In spite of his rueful pleasantries about growing old, Colonel Lee was now in the prime and vigor of his manhood. Not quite six feet in height, he was so erect without and upright within that he seemed much taller. His wavy, jet-black hair was just tinged with gray. His deep hazel-brown eyes were bright and full of animal spirits and humor. His ruddy complexion was indicative of correct life and good health.
As his own father had been solicitous about him, so he saw to it that his boys learned to shoot, ride, swim, and skate. He called them by pet names: Custis was “Boo,” and Fitzhugh, “Rooney.“
Colonel Lee was one of a commission of engineers in Florida the year following his return from Mexico, to inspect the fortifications along the coast and designate sites for new defences there.
Next he was ordered to build Fort Carroll, on Soller's Point, eight miles below Baltimore.
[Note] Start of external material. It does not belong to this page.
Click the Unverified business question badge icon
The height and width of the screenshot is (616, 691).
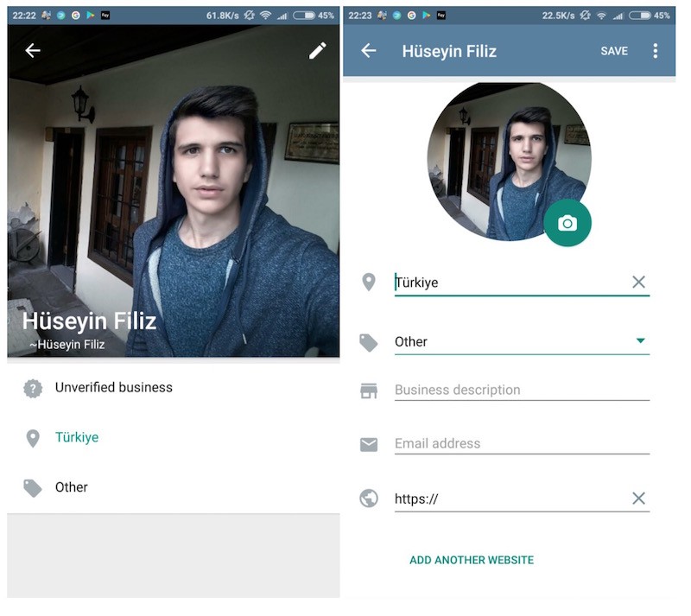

This kept him busy three years. Then, in 1852, he was appointed Superintendent of West Point Military Academy. This position was not to his liking, but a good soldier obeys orders. During the three years of his administration there, his brother Smith's son, Fitzhugh Lee, and his own son, Custis, were among the graduates. “Little Phil” Sheridan and “Jeb” Stuart were cadets at this time.
In 1854, while Franklin Pierce was President and Jefferson Davis Secretary of War, two regiments of cavalry were added to the regular army. Albert Sidney Johnston was made Colonel of the Second Cavalry, with Robert E. Lee, Lieutenant-Colonel. After twenty-five years in the Engineer Corps, Colonel Lee was sorry to leave a department in which he had succeeded so thoroughly—but again he obeyed orders. He was exceedingly fond of horses, and this went far to reconcile him to the change.
In the absence of Colonel Johnston, Lee took command of the Second at Louisville, Kentucky. The regiment was removed to Jefferson Barracks, a few miles below St. Louis, where, as Captain Lee, he had accomplished such marvels of river engineering. At “the Barracks” he rendered great service in drilling and organizing recruits.
From St. Louis Lee was sent in command of a detachment to Camp Cooper on Brazos River, Texas, to keep the Indians within bounds, on a wide tract, from the Rio Grande on the south, to the Arkansas river on the north, which has been described as an “extensive territory occupied exclusively by wild animals and Comanche Indians”—ferocious beasts having been mentioned as beings superior to those horrible savages! From this point Lee wrote, on the 12th of April, 1856:
We are on the Comanche Reserve, with the Indian camps below us on the river belonging to Catumseh's band, whom the Government is endeavoring to humanize. It will be uphill work, I fear. Catumseh has been to see me, and we have had a little talk, very tedious on his part, and very sententious on mine. I hailed him as a friend as long as his conduct and that of his tribe deserved it, but would meet him as an enemy the first moment he failed to keep his word. The rest of the tribe (about a thousand, it is said) live north of us, and are hostile. Yesterday I returned his visit, and remained a short time at his lodge. He informed me that he had six wives. They are riding in and out of their camp all day, their paint and ornaments rendering them more hideous than nature made them, and the whole race is extremely uninteresting.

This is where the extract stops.